Zusätzlich verkündete König Georg V. anlässlich seiner Silberhochzeit am 18. Februar 1868 öffentlich die baldige Wiederherstellung des Königreichs Hannover. Daraufhin fasste die preußische Regierung den Beschluss, den Abfindungsvertrag nicht in Kraft zu setzen. Per königlicher Notverordnung vom 2. März 1868 wurde das Vermögen des hannoverschen Königshauses bis auf Weiteres beschlagnahmt. Nicht die Aufrechterhaltung des Thronanspruches, sondern der Versuch seiner Realisierung veranlasste demnach die Beschlagnahme. Tatsächlich hatte dies zur Folge, dass sich die Welfenlegion auflösen musste.[3]
Die Erträge aus dem geheimen Welfenfonds wurden für verschiedene Zwecke verwendet. Die Zinserträge sollten dazu verwendet werden, die gegen Preußen gerichteten welfischen Aktivitäten zu überwachen und abzuwehren. Zusätzlich floss noch das Geld aus dem beschlagnahmten Vermögen des Kurfürsten Friedrich Wilhelm I. von Hessen-Kassel in den Fonds ein, da dieser 1867 begonnen hatte, öffentlich gegen die Annexion seines Landes Protest einzulegen. Insgesamt summierten sich die Erträge des beschlagnahmten Kapitals auf annähernd eine Million Thaler pro Jahr. Für die Verwaltung des Vermögens wurde eine Kommission unter dem Vorsitz des jeweiligen Oberpräsidenten der preußischen Provinz Hannover eingesetzt. Da der Welfenfonds keiner parlamentarischen Kontrolle unterstand, wurden die Vermögenswerte unter großzügiger Erweiterung der Zweckbestimmungen auch für andere Vorhaben verwandt.[4]
Seit 1879 erhielt die Witwe Georgs V., Königin Marie, nebst ihren Töchtern eine jährliche Rente von 240.000 Mark aus dem Welfenfonds ausgezahlt. Der größte Teil aber wurde vom preußischen Reichskanzler Otto von Bismarck verwendet, um sich mittels finanziellem Druck und Bestechung die Presse gefügig zu machen (siehe auch Reptilienfonds).[5] Auch der Bayernkönig Ludwig II. erhielt unter strenger Geheimhaltung mehrere Millionen Mark in Form einer regelmäßigen jährlichen Zuwendung von 300.000 Mark für seine Schlossbauten, als Gegenleistung für den Kaiserbrief, vermittelt durch den Grafen Max von Holnstein.
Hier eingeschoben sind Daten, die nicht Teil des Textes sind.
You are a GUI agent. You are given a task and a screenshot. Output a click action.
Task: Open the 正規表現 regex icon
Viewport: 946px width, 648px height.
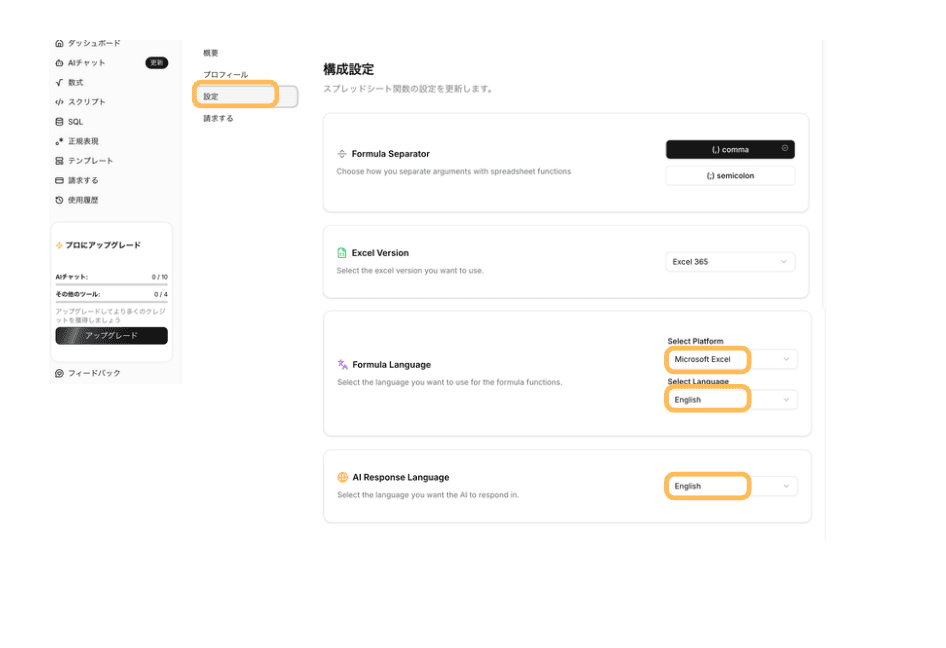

Nicht zuletzt diese Leibrente führte dazu, dass König Ludwig bis zu seinem Tod niemals eine Regierung unter Führung der preußenfeindlichen Bayerischen Patriotenpartei berief.
Die Konfiszierung des Welfenvermögens erregte nicht nur die Anhänger des entthronten Königshauses. Während nach dem Tod des Kurfürsten Friedrich Wilhelm I. die Beschlagnahme des hessischen Vermögens im Juli 1875 aufgehoben wurde, waren die mehrfachen Bemühungen um die Freigabe des welfischen Vermögens nach dem Tod Georgs V. 1878 bis zum Ende der Amtszeit Bismarcks erfolglos. Erst Kaiser Wilhelm II. bestimmte 1892, dass die Zinsen aus dem Welfenfonds künftig an das Oberhaupt des Hauses Hannover gezahlt werden sollten. Kronprinz Ernst August, Herzog von Cumberland hielt den Anspruch auf den Thron zwar eisern aufrecht, versicherte aber in einem Schreiben an den Kaiser, nichts gegen das Deutsche Reich unternehmen zu wollen.[6] Endgültig beendet wurde der Streit um den Welfenfonds als frühe Fürstenenteignung aber erst – nach einem fast zehn Jahre währenden Rechtsstreit – im Jahre 1933. Das Reichsgericht sprach dem ehemaligen regierenden Herzog von Braunschweig-Lüneburg Ernst August 8 Millionen Reichsmark, das Hausgut Calenberg bei Schloss Marienburg nahe Hannover und zwei weitere landwirtschaftliche Betriebe bei Salzgitter als Entschädigung zu.
Vom Welfenfonds als Geldvermögen ist der Welfenschatz zu unterscheiden.